|
Portarias
Portaria nº. 190, de 2 de
agosto de 2007
Publicada no Diário
Oficial da União em 06 de agosto de 2007
O MINISTRO DE ESTADO DA FAZENDA,
no uso das atribuições que lhe
foram conferidas pelo art. 87, parágrafo único, inciso
II, da Constituição, e pelo art. 5º da Lei no 8.427, de 27 de
maio de 1992, com redação dada pela Lei
nº 10.648, de 3 de abril de 2003,
resolve:
Art. 1º Observados os limites e as demais condições estabelecidas
pelo Conselho Monetário Nacional e por
esta Portaria, fica autorizado o
pagamento de equalização de encargos financeiros sobre
os saldos médios diários dos financiamentos rurais concedidos
pelo Banco da Amazônia S.A., com recursos
do Fundo de Amparo ao Trabalhador -
FAT no âmbito do Programa Nacional de Fortalecimento da
Agricultura Familiar - PRONAF.
§ 1º
Os saldos médios de que trata o caput deste artigo não poderão
exceder a:
I - R$ 1.000.000,00 (um milhão de reais), quando destinados ao
financiamento de operações de custeio no âmbito do FAT/PRONAF
- Grupo "C";
II - R$ 2.000.000,00 (dois milhões de reais), quando destinados
ao financiamento de operações de custeio
no âmbito do FAT/PRONAF - Grupo
"D";
III - R$ 1.000.000,00 (um milhão de reais), quando destinados ao
financiamento de operações de custeio no âmbito do FAT/PRONAF
- Grupo "E";
IV - R$ 9.000.000,00 (nove milhões de reais), quando destinados
ao financiamento de operações de
investimento no âmbito do FAT/PRONAF
- Grupo "C" e nas linhas Mulher, Energia Renovável e
Sustentabilidade Ambiental - PRONAF ECO,
Agroindústria e Agroecologia;
V - R$ 14.000.000,00 (quatorze milhões de reais), quando destinados
ao financiamento de operações de investimento no âmbito do
FAT/PRONAF - Grupo "D" e nas linhas Mulher, Energia
Renovável e Sustentabilidade
Ambiental - PRONAF ECO, Agroindústria e
Agroecologia;
VI - R$ 4.000.000,00 (quatro milhões de reais), quando destinados
ao financiamento de operações de investimento no âmbito do
FAT/PRONAF - Grupo "E" e nas linhas Mulher, Energia
Renovável e Sustentabilidade
Ambiental - PRONAF ECO, Agroindústriae Agroecologia.
§ 2º
As operações de financiamento ao amparo desta Portaria, quando
prorrogadas com base em decisão do Governo Federal, somente
serão equalizadas se observadas as disposições da Lei de Diretrizes
Orçamentárias de cada ano.
§ 3º
Incluem-se nos limites mencionados no §1º os saldos médios
das parcelas, cujos vencimentos tenham sido prorrogados com base
em decisão do Governo Federal, de operações equalizáveis do
Banco da Amazônia S.A. contratadas em
períodos anteriores, nas mesmas
linhas de financiamento daquelas de que trata esta Portaria.
§ 4º
Fica autorizado o pagamento de equalização de encargos financeiros
sobre os saldos médios diários referentes às parcelas prorrogadas
que excederem os limites mencionados no
§1º em decorrência dos saldos
constituídos até a data da publicação do ato de prorrogação.
§ 5º
Para fins de acompanhamento, o Banco da Amazônia S.A.
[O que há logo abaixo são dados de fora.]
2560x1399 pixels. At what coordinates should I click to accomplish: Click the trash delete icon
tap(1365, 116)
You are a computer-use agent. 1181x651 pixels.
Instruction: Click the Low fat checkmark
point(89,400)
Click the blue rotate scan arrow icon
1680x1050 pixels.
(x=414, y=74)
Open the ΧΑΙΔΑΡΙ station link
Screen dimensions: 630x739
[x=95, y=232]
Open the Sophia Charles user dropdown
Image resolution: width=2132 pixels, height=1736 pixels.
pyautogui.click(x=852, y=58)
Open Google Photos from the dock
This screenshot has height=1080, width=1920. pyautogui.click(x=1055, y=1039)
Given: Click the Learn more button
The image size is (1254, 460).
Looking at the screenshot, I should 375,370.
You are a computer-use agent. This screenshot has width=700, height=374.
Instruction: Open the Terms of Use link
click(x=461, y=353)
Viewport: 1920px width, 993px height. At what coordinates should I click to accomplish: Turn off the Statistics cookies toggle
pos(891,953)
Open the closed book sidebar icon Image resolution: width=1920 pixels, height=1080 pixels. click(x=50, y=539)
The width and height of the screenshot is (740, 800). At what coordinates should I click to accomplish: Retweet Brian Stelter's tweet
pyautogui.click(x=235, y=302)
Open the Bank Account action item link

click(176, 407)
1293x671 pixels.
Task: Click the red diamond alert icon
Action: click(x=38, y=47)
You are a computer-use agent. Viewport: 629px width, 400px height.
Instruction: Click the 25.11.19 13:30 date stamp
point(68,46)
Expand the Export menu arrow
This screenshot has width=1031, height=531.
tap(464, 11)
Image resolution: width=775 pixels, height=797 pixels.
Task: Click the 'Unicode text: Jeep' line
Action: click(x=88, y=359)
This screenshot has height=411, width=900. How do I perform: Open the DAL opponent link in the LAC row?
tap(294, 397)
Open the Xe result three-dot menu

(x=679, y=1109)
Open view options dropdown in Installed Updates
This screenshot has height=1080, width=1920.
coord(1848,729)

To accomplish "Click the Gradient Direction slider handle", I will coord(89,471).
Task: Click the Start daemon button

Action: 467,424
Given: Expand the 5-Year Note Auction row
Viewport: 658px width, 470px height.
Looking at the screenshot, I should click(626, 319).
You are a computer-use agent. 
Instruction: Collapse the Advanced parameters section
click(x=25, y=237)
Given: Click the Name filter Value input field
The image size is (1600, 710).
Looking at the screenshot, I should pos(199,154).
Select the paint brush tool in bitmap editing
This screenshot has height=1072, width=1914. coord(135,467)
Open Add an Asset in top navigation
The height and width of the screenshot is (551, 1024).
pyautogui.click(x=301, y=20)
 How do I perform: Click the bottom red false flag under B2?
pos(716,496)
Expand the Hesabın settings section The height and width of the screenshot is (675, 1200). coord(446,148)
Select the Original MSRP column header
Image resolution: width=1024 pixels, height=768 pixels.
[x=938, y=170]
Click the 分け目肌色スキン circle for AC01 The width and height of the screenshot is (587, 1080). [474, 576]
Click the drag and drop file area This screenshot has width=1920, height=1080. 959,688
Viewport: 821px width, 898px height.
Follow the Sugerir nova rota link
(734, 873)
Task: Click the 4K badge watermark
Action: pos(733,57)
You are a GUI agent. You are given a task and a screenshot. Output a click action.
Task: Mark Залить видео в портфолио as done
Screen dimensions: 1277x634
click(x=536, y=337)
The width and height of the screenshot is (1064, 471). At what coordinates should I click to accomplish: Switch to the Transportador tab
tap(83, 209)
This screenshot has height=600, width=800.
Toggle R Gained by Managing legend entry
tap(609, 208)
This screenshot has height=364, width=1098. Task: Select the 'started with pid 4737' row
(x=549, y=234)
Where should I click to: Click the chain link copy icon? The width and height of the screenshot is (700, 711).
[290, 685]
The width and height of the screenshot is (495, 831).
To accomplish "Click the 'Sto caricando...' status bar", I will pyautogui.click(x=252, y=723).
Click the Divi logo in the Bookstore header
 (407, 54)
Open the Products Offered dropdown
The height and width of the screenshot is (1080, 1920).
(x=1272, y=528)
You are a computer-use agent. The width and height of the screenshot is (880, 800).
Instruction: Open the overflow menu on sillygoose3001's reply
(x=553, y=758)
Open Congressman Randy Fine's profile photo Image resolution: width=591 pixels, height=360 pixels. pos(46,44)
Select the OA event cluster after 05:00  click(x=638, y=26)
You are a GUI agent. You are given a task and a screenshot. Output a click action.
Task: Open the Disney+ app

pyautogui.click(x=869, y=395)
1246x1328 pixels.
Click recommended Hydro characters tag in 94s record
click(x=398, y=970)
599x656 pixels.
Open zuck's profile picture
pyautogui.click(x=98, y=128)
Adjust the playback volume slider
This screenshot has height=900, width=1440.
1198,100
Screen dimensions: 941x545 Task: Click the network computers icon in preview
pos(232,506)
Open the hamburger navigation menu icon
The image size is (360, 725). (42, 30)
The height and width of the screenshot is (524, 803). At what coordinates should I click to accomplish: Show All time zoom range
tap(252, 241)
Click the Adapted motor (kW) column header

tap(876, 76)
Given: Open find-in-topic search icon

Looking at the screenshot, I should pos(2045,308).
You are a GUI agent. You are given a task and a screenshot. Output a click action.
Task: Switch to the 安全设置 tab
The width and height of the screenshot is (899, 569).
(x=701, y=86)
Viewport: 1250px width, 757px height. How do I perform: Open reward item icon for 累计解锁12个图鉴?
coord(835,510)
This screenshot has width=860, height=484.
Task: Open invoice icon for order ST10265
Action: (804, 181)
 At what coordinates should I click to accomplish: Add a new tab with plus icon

deverá informar à Secretaria do Tesouro Nacional, até o final do
mês subseqüente, os saldos médios
diários das operações realizadas ao
amparo desta Portaria, constituídos até a data da publicação do
ato de prorrogação, bem como,
após processado, o montante dos saldos médios
diários prorrogados.
Art. 2º Para os fins de que trata esta Portaria, serão considerados
até as datas dos seus vencimentos, desde
que concedidos com observância das
normas, limites e demais parâmetros específicos definidos
pelo Conselho Monetário Nacional, os financiamentos no âmbito
do PRONAF às taxas efetivas de juros, em custeio, de 3,00% (três
por cento) ao ano para os Grupos "C" e "D" e 5,50%
(cinco inteiros e cinqüenta
centésimos por cento) ao ano para o Grupo "E" e, em
investimento, de 2,00% (dois por cento) ao ano para os Grupos "C"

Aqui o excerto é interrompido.